Review of How to Bang a Billionaire (Arden St. Ives #1), by Alexis Hall

I received a copy of Alexis Hall‘s How to Bang a Billionaire through Netgalley.

Description from Goodreads:
If England had yearbooks, I’d probably be “Arden St. Ives: Man Least Likely to Set the World on Fire.” So far, I haven’t. I’ve no idea what I’m doing at Oxford, no idea what I’m going to do next and, until a week ago, I had no idea who Caspian Hart was. Turns out, he’s brilliant, beautiful . . . oh yeah, and a billionaire.

It’s impossible not to be captivated by someone like that. But Caspian Hart makes his own rules. And he has a lot of them. About when I can be with him. What I can do with him. And when he’ll be through with me.
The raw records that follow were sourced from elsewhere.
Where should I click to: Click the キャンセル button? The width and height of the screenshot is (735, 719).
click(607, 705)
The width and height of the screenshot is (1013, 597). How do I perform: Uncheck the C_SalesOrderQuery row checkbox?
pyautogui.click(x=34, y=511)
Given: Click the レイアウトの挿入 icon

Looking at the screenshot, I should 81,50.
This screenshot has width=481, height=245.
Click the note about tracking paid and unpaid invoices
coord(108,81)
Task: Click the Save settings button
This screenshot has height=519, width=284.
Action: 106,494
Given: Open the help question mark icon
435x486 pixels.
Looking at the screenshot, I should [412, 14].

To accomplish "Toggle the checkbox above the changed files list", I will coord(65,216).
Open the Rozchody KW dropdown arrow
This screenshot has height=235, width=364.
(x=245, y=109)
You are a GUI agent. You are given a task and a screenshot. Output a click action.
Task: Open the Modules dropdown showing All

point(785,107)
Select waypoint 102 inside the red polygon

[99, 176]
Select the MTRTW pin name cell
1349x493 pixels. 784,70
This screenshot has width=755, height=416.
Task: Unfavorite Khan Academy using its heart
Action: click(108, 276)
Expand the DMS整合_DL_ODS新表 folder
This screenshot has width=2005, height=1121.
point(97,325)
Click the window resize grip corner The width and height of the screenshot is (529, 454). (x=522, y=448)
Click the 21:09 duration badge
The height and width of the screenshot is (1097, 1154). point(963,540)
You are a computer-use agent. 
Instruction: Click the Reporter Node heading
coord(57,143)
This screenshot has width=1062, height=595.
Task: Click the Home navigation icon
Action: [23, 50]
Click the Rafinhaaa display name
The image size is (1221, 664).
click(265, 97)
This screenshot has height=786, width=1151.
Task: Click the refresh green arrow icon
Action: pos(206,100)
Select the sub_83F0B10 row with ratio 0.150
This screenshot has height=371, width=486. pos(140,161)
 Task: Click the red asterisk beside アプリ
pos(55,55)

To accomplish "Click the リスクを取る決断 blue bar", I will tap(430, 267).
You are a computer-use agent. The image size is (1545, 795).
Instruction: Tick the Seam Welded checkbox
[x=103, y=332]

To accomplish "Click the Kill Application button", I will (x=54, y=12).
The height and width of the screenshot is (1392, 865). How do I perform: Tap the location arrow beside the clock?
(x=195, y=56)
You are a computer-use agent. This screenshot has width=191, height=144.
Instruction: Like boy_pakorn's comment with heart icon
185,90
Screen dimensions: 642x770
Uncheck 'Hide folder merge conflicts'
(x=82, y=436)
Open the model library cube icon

I’m good at doing what I’m told in the bedroom. The rest of the time, not so much. And now that Caspian’s shown me glimpses of the man behind the billionaire I know it’s him I want. Not his wealth, not his status. Him. Except that might be the one thing he doesn’t have the power to give me. 

Review:
I’m not really sure how to review this book, because I think my biggest problem with it is that it is what it is, and that’s hardly fair. It is my understanding that this is the first in a trilogy following the same couple, which makes this book roughly a 1/3 of the story. And while it did end at a natural place and it is long enough that I didn’t go all ragey about “why is it broken up,” like I do with some novella/serials, I still FEEL like I read a third of a story and didn’t get the payout I wanted in the end. But that’s what the book is, so should I really fault it for being what it is? In the end, I really just wish I had waited until they were all out to read any of it. Then I could look at the complete arc instead of trying to judge just part of it.

Based on what I’ve read so far, I like Arden and Caspian. But so much of the book is so painfully awkward. Which makes sense, since it’s two men being awkward with one another and failing to make a ‘relationship’ work. They pull it together in the end, but most of the book is them failing.

One of the things Hall seems to really like to do is take familiar tropes and subvert them, turn them on their head. And that’s what he’s done here. It’s a pastiche of the broody, emotionally stunted alpha billionaire. He’s recognizable, but far from what you’re used to and I appreciate that. (We even have Caspian and Arden, C & A, like Christian and Anna, maybe? A purposeful head nod?)

As always, the writing is lovely and lush and, in this case, funny too. I liked it. I’ll be looking for the rest of them. But I think I’ll wait until the series is complete.